The study, authored by Gregory Schears, MD, an anesthesiologist and pediatric intensivist based in Rochester, Minn., was part of the clinical evidence considered by the Infusion Nurses Society (INS), publishers of the Journal of Infusion Nursing, prior to the Society issuing its new national Infusion Nursing Standards of Practice* recommending that whenever possible, using a manufactured catheter stabilization devices is preferred. The study was published in the July/August issue of the Journal of Infusion Nursing and encompassed 10,164 patients in product trials conducted in 83 different hospitals.

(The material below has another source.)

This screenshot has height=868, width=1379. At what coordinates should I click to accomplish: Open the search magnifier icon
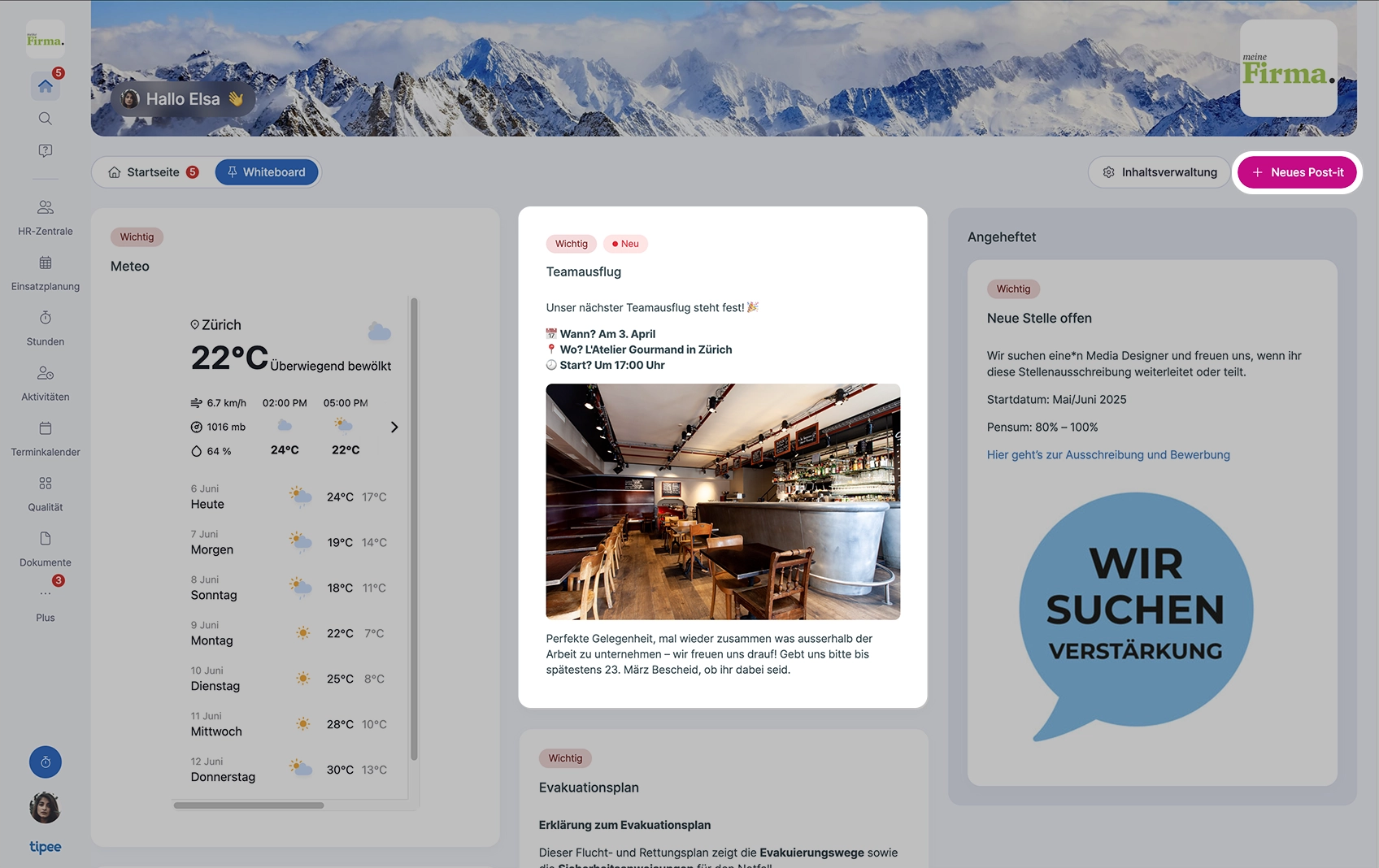[x=46, y=119]
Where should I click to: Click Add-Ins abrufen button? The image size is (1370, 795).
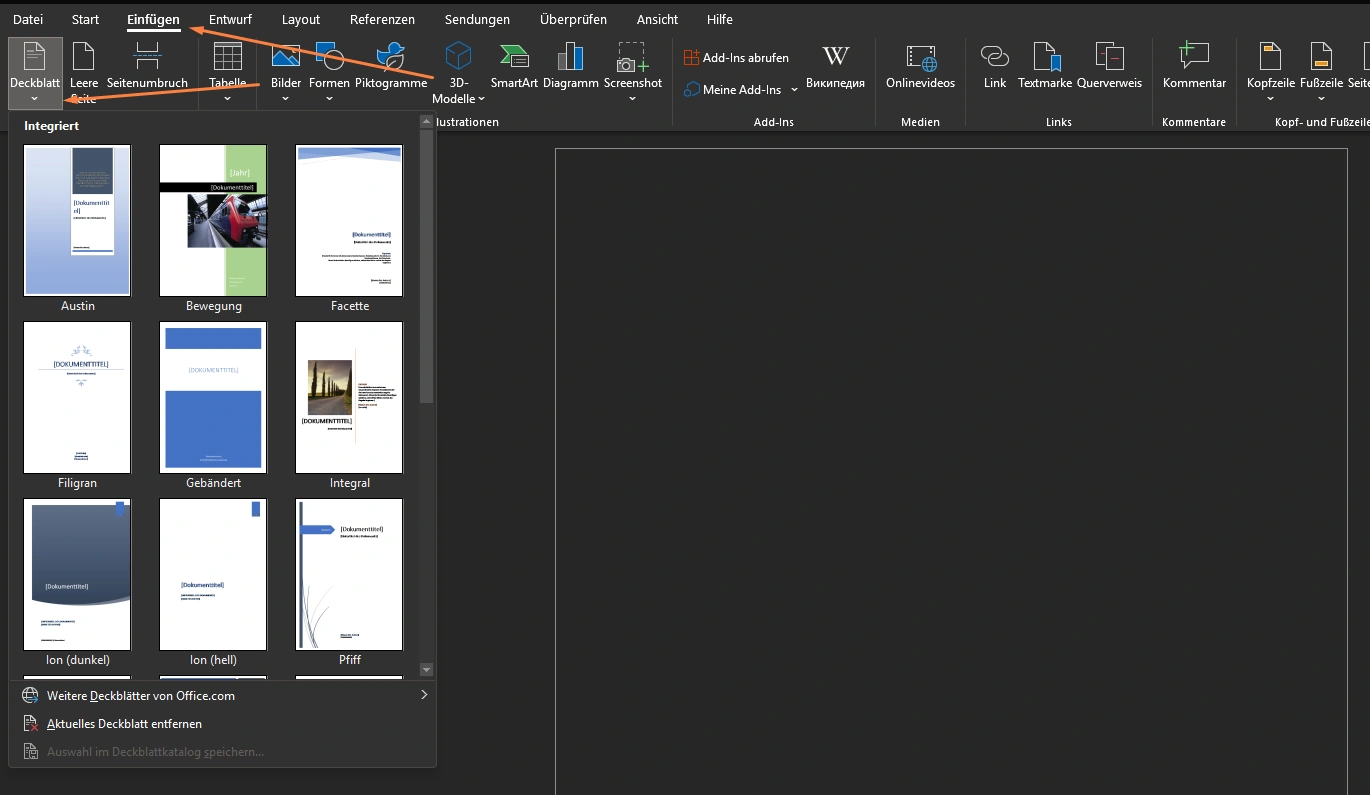click(736, 58)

Compared to the habit-based method of using tape to stabilize IV catheters, the Schears study concluded that the StatLock device showed statistical significance in:
-- reducing the rate of phlebitis complications by 80 percent
-- lowering the rate of overall complications related to the patients IV therapy by 67 percent
-- reducing unscheduled restarts by 76 percent
The study also suggests meaningful potential cost savings from using the device. In one hospital, for example, the studys cost-benefit analysis revealed that the use of the StatLock device yielded an overall annual savings of $277,085 from materials, nursing time and treatment of avoidable complications.
In analyzing the study data, Schears noted the consistency of the data from hospital to hospital. This is certainly the largest study of its kind, he noted, and it supports the idea that a catheter stabilization device can be beneficial for patients who need peripheral IVs and for the hospitals that use the device.
* While INS does not endorse or recommend specific products, as of today, the StatLock device is the only evidence-based catheter stabilization device that meets the new national standards.